*Task brief*:
Return all lines of the data in which the string "Viewport" occurs.

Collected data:

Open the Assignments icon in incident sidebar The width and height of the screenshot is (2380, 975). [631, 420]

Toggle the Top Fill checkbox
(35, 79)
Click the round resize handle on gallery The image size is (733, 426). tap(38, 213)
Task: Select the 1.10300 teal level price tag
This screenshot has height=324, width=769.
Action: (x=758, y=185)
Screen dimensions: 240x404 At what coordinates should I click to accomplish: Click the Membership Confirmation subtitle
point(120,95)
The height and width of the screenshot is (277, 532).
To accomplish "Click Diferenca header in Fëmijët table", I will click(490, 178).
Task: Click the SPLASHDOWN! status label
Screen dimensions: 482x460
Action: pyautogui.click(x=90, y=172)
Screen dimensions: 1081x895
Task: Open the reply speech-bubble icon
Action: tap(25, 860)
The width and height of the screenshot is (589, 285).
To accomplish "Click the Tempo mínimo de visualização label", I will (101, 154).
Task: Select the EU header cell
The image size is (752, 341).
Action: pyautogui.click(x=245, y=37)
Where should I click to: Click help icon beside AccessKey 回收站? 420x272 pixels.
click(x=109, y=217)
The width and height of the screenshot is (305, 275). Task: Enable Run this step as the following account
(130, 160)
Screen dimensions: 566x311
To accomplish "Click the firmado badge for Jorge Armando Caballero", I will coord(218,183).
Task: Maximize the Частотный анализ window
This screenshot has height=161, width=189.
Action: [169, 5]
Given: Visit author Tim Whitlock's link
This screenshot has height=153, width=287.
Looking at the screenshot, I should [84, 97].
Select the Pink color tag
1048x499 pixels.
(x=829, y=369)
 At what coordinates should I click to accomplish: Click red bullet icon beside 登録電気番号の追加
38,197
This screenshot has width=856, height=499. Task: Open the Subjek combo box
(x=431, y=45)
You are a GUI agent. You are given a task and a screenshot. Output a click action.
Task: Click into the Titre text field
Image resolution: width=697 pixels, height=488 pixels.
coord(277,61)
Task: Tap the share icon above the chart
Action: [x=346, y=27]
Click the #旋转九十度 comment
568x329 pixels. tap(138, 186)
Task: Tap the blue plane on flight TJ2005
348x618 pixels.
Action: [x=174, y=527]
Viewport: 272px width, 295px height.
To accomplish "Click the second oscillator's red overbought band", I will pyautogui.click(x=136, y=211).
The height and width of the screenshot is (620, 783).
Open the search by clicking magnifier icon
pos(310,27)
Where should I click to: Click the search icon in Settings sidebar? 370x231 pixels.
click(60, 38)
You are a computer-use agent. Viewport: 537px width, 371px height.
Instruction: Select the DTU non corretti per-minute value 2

*Finished exercise*:
Viewport: 272px width, 295px height.
You are a computer-use agent. Viewport: 537px width, 371px height.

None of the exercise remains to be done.